Problem requirements: The lines below that include "next" are to be found and copied.

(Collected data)
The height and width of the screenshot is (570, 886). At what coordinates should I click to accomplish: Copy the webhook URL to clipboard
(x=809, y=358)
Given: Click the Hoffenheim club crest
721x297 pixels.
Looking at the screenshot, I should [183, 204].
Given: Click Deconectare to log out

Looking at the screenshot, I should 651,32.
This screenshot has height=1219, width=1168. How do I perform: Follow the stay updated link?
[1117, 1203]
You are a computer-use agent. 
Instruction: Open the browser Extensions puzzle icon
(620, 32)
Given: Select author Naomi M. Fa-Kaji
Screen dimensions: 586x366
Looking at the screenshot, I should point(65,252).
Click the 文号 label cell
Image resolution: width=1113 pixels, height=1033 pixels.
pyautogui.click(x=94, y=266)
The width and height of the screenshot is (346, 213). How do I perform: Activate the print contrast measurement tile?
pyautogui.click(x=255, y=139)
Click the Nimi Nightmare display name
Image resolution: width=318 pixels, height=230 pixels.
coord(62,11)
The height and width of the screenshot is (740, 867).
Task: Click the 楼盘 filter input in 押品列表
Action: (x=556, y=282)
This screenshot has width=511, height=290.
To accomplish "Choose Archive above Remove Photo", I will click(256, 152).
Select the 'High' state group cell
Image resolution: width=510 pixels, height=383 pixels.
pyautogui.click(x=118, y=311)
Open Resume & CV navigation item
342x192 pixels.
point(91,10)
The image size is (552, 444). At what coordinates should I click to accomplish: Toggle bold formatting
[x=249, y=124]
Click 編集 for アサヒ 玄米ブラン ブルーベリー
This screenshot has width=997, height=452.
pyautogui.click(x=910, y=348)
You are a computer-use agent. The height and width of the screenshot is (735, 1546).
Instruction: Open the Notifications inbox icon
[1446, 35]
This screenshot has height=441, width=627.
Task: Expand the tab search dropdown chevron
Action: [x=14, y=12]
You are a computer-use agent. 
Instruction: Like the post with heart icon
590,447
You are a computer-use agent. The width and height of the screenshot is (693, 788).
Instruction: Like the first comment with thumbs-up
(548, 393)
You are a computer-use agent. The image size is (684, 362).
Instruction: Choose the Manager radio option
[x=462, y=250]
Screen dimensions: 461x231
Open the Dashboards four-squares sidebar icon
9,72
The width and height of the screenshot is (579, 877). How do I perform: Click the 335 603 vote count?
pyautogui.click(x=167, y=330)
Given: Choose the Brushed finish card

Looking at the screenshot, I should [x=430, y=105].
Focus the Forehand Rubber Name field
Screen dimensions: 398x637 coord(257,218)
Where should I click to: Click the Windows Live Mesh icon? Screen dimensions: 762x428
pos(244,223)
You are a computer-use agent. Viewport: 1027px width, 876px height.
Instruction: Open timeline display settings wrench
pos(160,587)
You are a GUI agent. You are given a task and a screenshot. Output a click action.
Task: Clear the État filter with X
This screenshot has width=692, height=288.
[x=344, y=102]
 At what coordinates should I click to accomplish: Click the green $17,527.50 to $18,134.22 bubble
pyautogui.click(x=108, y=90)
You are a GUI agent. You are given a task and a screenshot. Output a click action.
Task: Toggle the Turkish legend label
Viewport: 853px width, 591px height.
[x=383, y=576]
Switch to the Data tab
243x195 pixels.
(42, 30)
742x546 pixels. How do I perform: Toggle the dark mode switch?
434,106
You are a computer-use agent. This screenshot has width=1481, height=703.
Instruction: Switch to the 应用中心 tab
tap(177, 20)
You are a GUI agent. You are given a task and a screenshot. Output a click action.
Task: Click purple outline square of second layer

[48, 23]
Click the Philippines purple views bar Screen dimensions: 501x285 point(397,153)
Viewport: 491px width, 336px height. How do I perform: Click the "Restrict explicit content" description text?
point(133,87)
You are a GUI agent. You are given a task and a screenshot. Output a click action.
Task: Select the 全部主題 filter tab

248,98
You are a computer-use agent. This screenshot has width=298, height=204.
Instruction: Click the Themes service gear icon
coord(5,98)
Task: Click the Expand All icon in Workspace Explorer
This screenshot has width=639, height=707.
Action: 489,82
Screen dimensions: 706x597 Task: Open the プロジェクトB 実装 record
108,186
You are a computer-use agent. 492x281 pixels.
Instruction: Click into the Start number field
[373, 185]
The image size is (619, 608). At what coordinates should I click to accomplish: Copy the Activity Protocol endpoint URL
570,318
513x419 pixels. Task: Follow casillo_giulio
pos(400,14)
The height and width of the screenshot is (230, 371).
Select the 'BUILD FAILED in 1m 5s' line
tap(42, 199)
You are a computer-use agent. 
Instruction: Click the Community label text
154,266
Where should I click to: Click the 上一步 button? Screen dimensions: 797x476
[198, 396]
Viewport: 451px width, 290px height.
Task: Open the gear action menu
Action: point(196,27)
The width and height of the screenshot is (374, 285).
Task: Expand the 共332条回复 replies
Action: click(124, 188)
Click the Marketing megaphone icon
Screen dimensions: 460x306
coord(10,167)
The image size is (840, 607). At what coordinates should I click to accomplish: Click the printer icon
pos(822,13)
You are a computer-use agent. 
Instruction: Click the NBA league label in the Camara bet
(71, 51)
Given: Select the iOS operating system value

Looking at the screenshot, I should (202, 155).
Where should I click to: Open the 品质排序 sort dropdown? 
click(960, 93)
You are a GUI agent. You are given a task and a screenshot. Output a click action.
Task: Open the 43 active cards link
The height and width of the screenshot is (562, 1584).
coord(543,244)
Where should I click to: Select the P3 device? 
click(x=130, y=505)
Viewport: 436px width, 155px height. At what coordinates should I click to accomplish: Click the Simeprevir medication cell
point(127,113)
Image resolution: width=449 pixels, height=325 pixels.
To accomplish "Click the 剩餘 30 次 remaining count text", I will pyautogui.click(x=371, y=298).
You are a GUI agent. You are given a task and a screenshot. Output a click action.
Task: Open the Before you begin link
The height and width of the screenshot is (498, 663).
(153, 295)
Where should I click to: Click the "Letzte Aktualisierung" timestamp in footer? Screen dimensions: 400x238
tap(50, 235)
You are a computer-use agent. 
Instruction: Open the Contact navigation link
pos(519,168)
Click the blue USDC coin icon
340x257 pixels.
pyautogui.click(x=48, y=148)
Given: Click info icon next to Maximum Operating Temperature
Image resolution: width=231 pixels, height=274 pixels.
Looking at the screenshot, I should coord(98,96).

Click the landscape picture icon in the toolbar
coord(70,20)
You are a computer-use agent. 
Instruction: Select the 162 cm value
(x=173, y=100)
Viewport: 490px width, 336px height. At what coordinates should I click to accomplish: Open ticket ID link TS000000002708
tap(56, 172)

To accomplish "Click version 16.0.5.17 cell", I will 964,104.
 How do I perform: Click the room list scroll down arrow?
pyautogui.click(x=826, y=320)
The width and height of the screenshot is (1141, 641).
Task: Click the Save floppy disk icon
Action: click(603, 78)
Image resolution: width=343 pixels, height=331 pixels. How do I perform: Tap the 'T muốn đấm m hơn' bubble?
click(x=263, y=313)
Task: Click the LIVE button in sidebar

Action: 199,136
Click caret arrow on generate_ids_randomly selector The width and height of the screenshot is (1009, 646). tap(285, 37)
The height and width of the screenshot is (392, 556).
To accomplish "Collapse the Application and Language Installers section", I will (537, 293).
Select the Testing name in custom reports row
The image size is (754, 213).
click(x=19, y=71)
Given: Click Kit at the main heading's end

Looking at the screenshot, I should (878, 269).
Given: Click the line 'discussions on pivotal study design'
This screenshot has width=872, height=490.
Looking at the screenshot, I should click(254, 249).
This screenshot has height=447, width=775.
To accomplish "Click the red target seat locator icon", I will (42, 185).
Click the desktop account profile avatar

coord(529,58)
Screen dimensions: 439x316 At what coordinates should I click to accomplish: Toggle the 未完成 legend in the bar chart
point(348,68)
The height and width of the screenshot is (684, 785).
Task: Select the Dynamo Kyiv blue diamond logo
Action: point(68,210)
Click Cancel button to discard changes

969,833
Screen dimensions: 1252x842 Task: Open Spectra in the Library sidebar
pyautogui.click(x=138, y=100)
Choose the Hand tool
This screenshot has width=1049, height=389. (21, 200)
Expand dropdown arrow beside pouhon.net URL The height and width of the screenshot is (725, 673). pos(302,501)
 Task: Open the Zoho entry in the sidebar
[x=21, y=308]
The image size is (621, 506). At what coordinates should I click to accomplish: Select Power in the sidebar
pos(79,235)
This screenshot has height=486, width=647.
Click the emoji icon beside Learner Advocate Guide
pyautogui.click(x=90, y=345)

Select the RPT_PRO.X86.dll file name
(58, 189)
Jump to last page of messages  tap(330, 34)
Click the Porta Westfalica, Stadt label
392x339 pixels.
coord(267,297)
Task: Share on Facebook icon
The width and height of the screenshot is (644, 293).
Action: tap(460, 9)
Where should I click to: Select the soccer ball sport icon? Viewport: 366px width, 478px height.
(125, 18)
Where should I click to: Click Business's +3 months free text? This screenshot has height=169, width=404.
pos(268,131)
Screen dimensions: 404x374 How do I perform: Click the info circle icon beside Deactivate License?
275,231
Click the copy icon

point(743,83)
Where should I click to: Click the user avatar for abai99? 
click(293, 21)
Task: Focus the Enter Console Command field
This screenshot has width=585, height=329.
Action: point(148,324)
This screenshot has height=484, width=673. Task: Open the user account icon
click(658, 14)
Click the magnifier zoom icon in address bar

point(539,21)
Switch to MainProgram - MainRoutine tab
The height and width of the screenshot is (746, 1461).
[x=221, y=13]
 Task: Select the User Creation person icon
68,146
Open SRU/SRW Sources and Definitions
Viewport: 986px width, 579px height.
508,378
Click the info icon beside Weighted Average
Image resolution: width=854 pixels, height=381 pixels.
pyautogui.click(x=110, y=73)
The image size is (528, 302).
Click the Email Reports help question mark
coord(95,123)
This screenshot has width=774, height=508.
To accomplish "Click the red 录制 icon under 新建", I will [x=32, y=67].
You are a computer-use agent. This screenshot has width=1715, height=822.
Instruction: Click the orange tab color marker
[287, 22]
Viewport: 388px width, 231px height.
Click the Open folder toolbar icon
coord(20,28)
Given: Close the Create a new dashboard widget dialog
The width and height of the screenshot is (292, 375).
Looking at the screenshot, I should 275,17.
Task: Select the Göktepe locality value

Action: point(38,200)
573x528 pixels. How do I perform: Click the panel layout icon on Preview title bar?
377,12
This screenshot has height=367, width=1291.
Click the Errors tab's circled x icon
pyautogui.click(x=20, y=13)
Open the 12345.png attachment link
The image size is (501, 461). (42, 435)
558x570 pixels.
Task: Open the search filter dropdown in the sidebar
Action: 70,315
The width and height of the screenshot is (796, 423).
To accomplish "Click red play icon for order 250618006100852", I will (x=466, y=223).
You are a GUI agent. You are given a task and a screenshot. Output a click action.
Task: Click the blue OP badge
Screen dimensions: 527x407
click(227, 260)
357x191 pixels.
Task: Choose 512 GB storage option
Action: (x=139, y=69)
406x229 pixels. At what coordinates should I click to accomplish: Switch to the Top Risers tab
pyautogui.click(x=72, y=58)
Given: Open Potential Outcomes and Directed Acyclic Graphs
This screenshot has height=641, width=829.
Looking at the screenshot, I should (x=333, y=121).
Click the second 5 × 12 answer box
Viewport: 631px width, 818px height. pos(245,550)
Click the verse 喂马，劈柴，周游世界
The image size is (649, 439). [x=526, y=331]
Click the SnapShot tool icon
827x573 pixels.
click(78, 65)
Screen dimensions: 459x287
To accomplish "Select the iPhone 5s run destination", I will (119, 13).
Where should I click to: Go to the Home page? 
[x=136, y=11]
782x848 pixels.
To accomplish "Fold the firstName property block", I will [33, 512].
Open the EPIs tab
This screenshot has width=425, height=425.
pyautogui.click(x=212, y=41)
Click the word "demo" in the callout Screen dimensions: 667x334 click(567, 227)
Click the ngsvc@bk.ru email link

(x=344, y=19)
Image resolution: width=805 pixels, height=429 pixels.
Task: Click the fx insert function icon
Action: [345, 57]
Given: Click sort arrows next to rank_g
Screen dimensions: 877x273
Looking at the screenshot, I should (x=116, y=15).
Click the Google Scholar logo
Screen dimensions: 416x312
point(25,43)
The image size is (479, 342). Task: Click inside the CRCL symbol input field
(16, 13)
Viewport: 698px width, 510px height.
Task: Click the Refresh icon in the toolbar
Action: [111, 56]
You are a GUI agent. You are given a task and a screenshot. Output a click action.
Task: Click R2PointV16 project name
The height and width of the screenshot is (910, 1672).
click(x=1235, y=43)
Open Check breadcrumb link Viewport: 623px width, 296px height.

Your solution:
Given: Click info icon next to Maximum Operating Temperature
Given: Click sort arrows next to rank_g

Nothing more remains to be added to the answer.